- **Written problem**
Rewrite the data below, replacing "screenshot" with "screen capture" throughout and leaving everything else unchanged. Omit the pictures from your answer.

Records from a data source
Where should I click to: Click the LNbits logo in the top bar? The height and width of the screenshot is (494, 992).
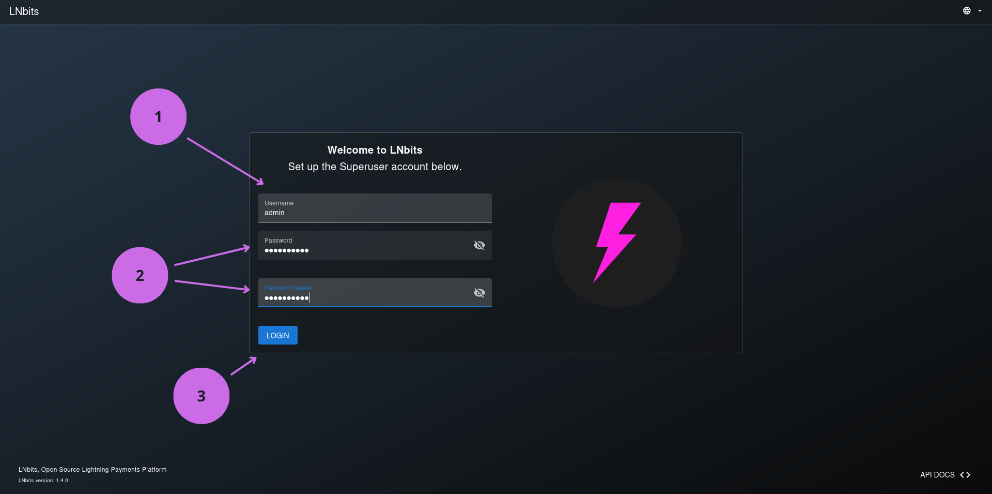(x=23, y=11)
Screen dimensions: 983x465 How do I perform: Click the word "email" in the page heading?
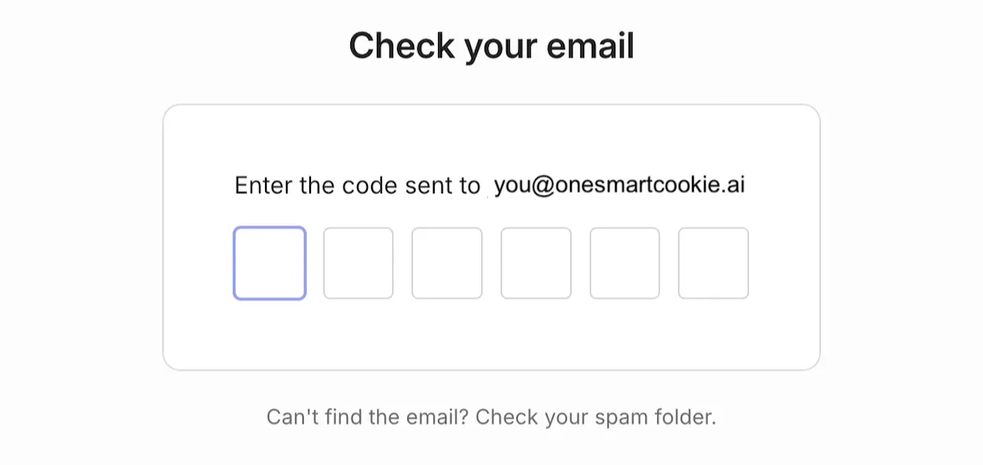click(590, 45)
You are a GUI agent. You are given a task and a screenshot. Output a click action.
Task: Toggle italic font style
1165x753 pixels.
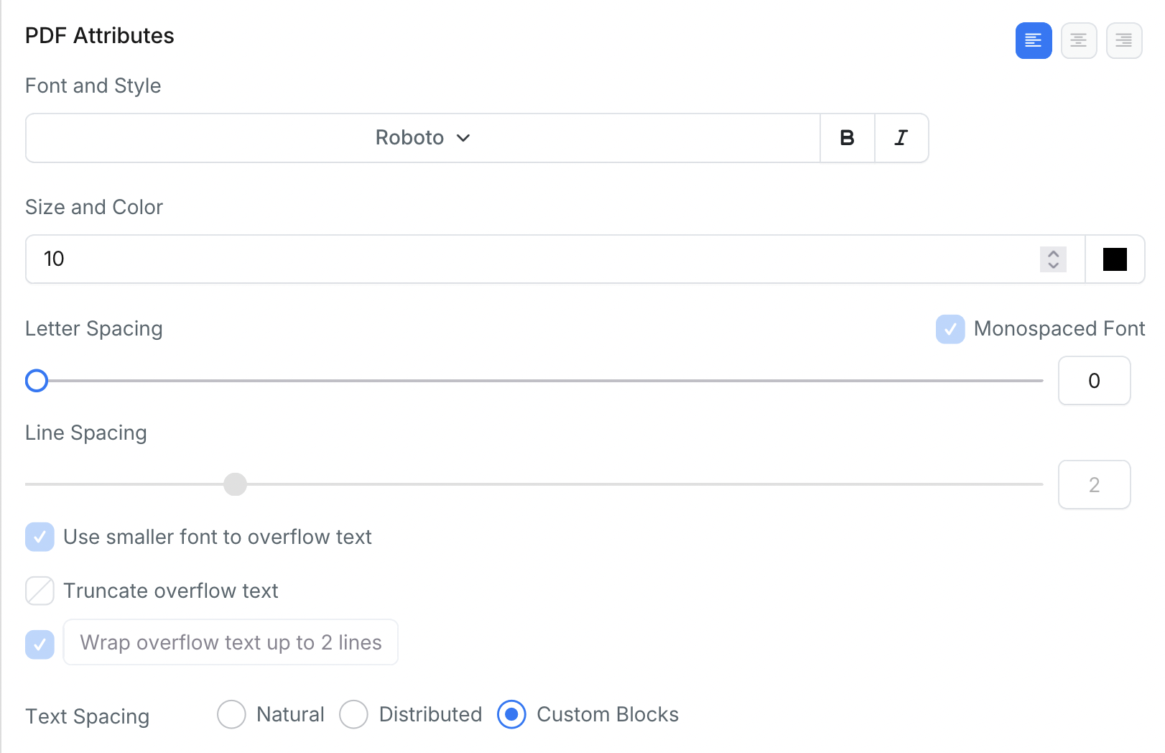(x=901, y=138)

- **Full response**
Where should I click to: Click the LNbits logo in the top bar? The height and width of the screen capture is (494, 992).
(x=23, y=11)
Screen dimensions: 983x465 How do I perform: Click the word "email" in the page heading?
click(590, 45)
You are a GUI agent. You are given a task and a screen capture. Output a click action.
Task: Toggle italic font style
1165x753 pixels.
(x=901, y=138)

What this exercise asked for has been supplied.